\> Sugar is a simple carbohydrate, as opposed to complex carbohydrates (starch and fiber).
There are are three common simple sugars - glucose, fructose, and galalactose.
There are compound sugars (disaccharides) that are made up of those:
sucrose = glucose + fructose
lactose = glucose + galactose
maltose = glucose + glucose
The underlying metabolism of the simple sugars is different; glucose can be burned by many cells in the body, while fructose can only (mostly, really) be converted to glucose or fat by the liver.
\>Both types of carbs supply blood glucose, but complex carbs do it in a healthier way.
Complex carbs are mostly starches - chains of glucose - and they get broken down to glucose quickly, and therefore have the quickest impact on blood glucose.
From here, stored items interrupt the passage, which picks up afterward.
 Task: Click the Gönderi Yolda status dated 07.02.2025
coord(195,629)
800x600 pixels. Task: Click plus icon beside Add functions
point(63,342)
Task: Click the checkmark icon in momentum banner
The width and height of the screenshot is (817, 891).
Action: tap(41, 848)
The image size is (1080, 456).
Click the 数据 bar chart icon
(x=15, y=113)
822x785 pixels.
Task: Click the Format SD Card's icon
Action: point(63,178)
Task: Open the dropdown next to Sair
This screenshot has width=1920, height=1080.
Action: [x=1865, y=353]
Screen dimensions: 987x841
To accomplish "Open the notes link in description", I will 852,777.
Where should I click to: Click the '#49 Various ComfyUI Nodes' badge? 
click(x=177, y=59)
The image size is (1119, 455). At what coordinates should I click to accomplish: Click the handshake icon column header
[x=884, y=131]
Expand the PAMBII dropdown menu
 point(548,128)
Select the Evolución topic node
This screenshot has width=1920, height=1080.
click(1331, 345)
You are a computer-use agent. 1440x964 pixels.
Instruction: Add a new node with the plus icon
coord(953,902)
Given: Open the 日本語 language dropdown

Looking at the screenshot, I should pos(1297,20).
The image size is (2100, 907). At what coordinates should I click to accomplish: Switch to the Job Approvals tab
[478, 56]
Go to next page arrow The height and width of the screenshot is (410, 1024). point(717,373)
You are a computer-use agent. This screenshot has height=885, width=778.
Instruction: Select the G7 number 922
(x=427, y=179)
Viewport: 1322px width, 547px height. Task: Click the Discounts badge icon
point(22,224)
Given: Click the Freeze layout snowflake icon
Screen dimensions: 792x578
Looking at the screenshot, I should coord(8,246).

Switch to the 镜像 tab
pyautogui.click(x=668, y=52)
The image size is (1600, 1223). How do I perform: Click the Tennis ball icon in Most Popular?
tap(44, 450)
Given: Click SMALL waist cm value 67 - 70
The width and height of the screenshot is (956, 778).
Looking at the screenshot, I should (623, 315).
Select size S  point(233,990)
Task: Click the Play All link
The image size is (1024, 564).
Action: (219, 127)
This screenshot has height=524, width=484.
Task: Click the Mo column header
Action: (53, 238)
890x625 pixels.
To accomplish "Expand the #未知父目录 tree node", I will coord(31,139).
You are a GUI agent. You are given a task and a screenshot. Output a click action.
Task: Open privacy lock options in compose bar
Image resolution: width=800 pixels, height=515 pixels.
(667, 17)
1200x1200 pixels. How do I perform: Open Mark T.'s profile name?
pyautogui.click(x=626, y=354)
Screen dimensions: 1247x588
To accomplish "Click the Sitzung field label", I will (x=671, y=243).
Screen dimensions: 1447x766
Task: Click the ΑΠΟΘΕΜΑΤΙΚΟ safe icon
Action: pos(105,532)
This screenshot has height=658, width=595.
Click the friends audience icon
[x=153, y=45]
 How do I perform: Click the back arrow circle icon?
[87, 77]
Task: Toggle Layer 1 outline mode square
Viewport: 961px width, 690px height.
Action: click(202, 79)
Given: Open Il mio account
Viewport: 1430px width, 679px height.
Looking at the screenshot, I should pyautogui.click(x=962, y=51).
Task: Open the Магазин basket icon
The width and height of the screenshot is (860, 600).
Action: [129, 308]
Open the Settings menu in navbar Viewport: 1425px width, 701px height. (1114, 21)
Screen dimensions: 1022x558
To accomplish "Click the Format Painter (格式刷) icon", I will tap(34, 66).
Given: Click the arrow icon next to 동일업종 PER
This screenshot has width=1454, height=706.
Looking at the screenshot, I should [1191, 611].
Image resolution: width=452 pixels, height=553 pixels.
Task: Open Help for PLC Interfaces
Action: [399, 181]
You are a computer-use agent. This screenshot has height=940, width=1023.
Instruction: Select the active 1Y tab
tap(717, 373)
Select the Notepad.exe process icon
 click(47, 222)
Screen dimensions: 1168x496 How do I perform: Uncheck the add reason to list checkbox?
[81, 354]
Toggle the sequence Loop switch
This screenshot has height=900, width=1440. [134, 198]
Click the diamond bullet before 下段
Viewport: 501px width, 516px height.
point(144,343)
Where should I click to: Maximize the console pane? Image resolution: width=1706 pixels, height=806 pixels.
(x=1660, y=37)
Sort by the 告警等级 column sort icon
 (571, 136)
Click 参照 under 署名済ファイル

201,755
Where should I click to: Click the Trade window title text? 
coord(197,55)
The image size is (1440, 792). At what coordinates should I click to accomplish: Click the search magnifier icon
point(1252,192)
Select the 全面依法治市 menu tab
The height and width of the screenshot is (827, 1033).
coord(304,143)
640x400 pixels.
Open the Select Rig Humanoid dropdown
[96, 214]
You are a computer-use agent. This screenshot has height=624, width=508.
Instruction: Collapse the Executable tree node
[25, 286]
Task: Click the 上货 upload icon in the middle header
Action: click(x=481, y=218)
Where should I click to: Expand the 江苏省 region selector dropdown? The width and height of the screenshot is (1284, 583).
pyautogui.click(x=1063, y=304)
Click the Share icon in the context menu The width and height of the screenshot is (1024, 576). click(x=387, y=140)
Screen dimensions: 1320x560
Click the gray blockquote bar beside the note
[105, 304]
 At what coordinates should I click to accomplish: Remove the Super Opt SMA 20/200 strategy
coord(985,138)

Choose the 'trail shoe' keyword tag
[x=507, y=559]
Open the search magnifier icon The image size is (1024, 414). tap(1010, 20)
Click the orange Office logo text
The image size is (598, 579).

If you look at glycemic index and glycemic load, all of the highest ranking foods are starchy.
Having said that, fructose is likely more of an issue because of its link to metabolic disease.
\> It has no nutritional value at all, whether natural or added (unless you have hypoglycemia).
Sugars are not *structural* in the body; they are just used for fuel. All sugars.
\>Natural sugar is only better because it generally comes with a healthier ratio of sugar to other nutrients, while added sugar worsens that ratio.
\>It’s okay to consume in moderation. The ratio of sugar to healthier nutrients is what matters most.
Whether this is true depends on the kind of sugar, how metabolically sick you are (only 12% of US adults are metabolically healthy), and what you mean by “moderation”.